*** RECORD EXTRACTS ***

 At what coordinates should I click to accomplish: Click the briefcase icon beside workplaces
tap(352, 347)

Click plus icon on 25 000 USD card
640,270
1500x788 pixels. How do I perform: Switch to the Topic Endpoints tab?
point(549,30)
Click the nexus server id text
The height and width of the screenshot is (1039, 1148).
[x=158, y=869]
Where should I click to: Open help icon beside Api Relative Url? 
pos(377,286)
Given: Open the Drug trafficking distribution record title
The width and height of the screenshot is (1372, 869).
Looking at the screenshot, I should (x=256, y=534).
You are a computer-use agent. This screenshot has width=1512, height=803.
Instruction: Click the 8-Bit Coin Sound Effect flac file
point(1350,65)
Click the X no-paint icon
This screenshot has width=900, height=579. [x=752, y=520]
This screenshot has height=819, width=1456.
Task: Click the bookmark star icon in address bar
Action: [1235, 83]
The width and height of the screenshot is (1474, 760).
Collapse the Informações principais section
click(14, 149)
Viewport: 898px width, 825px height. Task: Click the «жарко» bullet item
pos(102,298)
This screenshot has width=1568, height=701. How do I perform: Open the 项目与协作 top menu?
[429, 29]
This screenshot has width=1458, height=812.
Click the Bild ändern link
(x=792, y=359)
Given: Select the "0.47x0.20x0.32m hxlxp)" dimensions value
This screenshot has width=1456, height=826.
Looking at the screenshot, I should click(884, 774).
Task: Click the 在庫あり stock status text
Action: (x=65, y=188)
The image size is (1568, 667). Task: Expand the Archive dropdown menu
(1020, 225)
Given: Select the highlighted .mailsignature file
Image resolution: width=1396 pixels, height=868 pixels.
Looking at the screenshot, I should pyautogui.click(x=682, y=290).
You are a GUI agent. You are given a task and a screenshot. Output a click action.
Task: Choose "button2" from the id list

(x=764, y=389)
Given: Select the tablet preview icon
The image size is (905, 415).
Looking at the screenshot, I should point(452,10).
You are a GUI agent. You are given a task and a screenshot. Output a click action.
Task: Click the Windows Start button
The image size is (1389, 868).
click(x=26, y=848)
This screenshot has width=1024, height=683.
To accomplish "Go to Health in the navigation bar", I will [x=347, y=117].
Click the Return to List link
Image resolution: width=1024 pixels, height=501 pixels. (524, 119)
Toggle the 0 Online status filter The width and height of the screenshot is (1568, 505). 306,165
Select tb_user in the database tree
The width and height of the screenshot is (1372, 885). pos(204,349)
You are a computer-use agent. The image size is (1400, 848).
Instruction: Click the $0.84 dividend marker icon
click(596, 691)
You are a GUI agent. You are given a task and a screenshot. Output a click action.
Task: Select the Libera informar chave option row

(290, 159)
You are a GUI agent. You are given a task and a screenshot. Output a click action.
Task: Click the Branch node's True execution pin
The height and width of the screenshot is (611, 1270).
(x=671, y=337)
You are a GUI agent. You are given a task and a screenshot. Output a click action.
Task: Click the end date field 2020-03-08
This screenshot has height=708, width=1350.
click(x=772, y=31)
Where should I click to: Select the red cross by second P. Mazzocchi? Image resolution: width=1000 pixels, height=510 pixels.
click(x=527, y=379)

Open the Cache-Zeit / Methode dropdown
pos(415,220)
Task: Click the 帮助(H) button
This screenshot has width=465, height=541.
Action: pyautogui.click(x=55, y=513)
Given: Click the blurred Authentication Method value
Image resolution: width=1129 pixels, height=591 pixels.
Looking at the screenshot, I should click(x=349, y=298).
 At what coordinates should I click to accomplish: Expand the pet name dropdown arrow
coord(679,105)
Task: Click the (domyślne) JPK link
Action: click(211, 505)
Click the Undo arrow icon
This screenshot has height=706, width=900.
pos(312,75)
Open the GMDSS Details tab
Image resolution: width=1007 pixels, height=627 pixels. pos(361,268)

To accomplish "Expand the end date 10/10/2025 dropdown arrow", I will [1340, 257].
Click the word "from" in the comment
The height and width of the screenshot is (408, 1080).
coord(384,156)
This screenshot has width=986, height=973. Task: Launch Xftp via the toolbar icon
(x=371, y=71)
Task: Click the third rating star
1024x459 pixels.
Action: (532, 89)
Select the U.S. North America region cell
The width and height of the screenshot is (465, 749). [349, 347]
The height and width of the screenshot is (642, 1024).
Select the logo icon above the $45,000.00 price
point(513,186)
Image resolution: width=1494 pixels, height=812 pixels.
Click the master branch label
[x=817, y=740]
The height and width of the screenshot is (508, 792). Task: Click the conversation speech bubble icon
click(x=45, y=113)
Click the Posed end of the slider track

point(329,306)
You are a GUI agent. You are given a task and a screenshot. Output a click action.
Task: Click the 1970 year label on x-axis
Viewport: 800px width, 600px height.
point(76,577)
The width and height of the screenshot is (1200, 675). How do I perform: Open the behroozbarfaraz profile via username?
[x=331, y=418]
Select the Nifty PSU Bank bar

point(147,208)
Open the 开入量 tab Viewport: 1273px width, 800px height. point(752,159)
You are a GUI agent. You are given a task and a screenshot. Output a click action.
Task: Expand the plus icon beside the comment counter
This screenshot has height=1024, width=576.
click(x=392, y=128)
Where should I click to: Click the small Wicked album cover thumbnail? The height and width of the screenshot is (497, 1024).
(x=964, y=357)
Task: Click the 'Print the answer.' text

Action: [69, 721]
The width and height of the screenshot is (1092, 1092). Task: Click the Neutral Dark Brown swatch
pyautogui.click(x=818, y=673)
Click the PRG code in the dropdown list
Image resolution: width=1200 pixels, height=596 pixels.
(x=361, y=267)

*** End of RECORD EXTRACTS ***

EXERCISE BRIEF: Each record above should be transcribed exactly.

EXERCISE RESULT:
 At what coordinates should I click to accomplish: Click the briefcase icon beside workplaces
tap(352, 347)

Click plus icon on 25 000 USD card
640,270
1500x788 pixels. How do I perform: Switch to the Topic Endpoints tab?
point(549,30)
Click the nexus server id text
The height and width of the screenshot is (1039, 1148).
[x=158, y=869]
Where should I click to: Open help icon beside Api Relative Url? 
pos(377,286)
Given: Open the Drug trafficking distribution record title
The width and height of the screenshot is (1372, 869).
Looking at the screenshot, I should (x=256, y=534).
You are a computer-use agent. This screenshot has width=1512, height=803.
Instruction: Click the 8-Bit Coin Sound Effect flac file
point(1350,65)
Click the X no-paint icon
This screenshot has width=900, height=579. [x=752, y=520]
This screenshot has height=819, width=1456.
Task: Click the bookmark star icon in address bar
Action: [1235, 83]
The width and height of the screenshot is (1474, 760).
Collapse the Informações principais section
click(14, 149)
Viewport: 898px width, 825px height. Task: Click the «жарко» bullet item
pos(102,298)
This screenshot has width=1568, height=701. How do I perform: Open the 项目与协作 top menu?
[429, 29]
This screenshot has width=1458, height=812.
Click the Bild ändern link
(x=792, y=359)
Given: Select the "0.47x0.20x0.32m hxlxp)" dimensions value
This screenshot has width=1456, height=826.
Looking at the screenshot, I should click(884, 774).
Task: Click the 在庫あり stock status text
Action: (x=65, y=188)
The image size is (1568, 667). Task: Expand the Archive dropdown menu
(1020, 225)
Given: Select the highlighted .mailsignature file
Image resolution: width=1396 pixels, height=868 pixels.
Looking at the screenshot, I should pyautogui.click(x=682, y=290).
You are a GUI agent. You are given a task and a screenshot. Output a click action.
Task: Choose "button2" from the id list

(x=764, y=389)
Given: Select the tablet preview icon
The image size is (905, 415).
Looking at the screenshot, I should point(452,10).
You are a GUI agent. You are given a task and a screenshot. Output a click action.
Task: Click the Windows Start button
The image size is (1389, 868).
click(x=26, y=848)
This screenshot has width=1024, height=683.
To accomplish "Go to Health in the navigation bar", I will [x=347, y=117].
Click the Return to List link
Image resolution: width=1024 pixels, height=501 pixels. (524, 119)
Toggle the 0 Online status filter The width and height of the screenshot is (1568, 505). 306,165
Select tb_user in the database tree
The width and height of the screenshot is (1372, 885). pos(204,349)
You are a computer-use agent. The image size is (1400, 848).
Instruction: Click the $0.84 dividend marker icon
click(596, 691)
You are a GUI agent. You are given a task and a screenshot. Output a click action.
Task: Select the Libera informar chave option row

(290, 159)
You are a GUI agent. You are given a task and a screenshot. Output a click action.
Task: Click the Branch node's True execution pin
The height and width of the screenshot is (611, 1270).
(x=671, y=337)
You are a GUI agent. You are given a task and a screenshot. Output a click action.
Task: Click the end date field 2020-03-08
This screenshot has height=708, width=1350.
click(x=772, y=31)
Where should I click to: Select the red cross by second P. Mazzocchi? Image resolution: width=1000 pixels, height=510 pixels.
click(x=527, y=379)

Open the Cache-Zeit / Methode dropdown
pos(415,220)
Task: Click the 帮助(H) button
This screenshot has width=465, height=541.
Action: pyautogui.click(x=55, y=513)
Given: Click the blurred Authentication Method value
Image resolution: width=1129 pixels, height=591 pixels.
Looking at the screenshot, I should click(x=349, y=298).
 At what coordinates should I click to accomplish: Expand the pet name dropdown arrow
coord(679,105)
Task: Click the (domyślne) JPK link
Action: click(211, 505)
Click the Undo arrow icon
This screenshot has height=706, width=900.
pos(312,75)
Open the GMDSS Details tab
Image resolution: width=1007 pixels, height=627 pixels. pos(361,268)

To accomplish "Expand the end date 10/10/2025 dropdown arrow", I will [1340, 257].
Click the word "from" in the comment
The height and width of the screenshot is (408, 1080).
coord(384,156)
This screenshot has width=986, height=973. Task: Launch Xftp via the toolbar icon
(x=371, y=71)
Task: Click the third rating star
1024x459 pixels.
Action: (532, 89)
Select the U.S. North America region cell
The width and height of the screenshot is (465, 749). [349, 347]
The height and width of the screenshot is (642, 1024).
Select the logo icon above the $45,000.00 price
point(513,186)
Image resolution: width=1494 pixels, height=812 pixels.
Click the master branch label
[x=817, y=740]
The height and width of the screenshot is (508, 792). Task: Click the conversation speech bubble icon
click(x=45, y=113)
Click the Posed end of the slider track

point(329,306)
You are a GUI agent. You are given a task and a screenshot. Output a click action.
Task: Click the 1970 year label on x-axis
Viewport: 800px width, 600px height.
point(76,577)
The width and height of the screenshot is (1200, 675). How do I perform: Open the behroozbarfaraz profile via username?
[x=331, y=418]
Select the Nifty PSU Bank bar

point(147,208)
Open the 开入量 tab Viewport: 1273px width, 800px height. point(752,159)
You are a GUI agent. You are given a task and a screenshot. Output a click action.
Task: Expand the plus icon beside the comment counter
This screenshot has height=1024, width=576.
click(x=392, y=128)
Where should I click to: Click the small Wicked album cover thumbnail? The height and width of the screenshot is (497, 1024).
(x=964, y=357)
Task: Click the 'Print the answer.' text

Action: [69, 721]
The width and height of the screenshot is (1092, 1092). Task: Click the Neutral Dark Brown swatch
pyautogui.click(x=818, y=673)
Click the PRG code in the dropdown list
Image resolution: width=1200 pixels, height=596 pixels.
(x=361, y=267)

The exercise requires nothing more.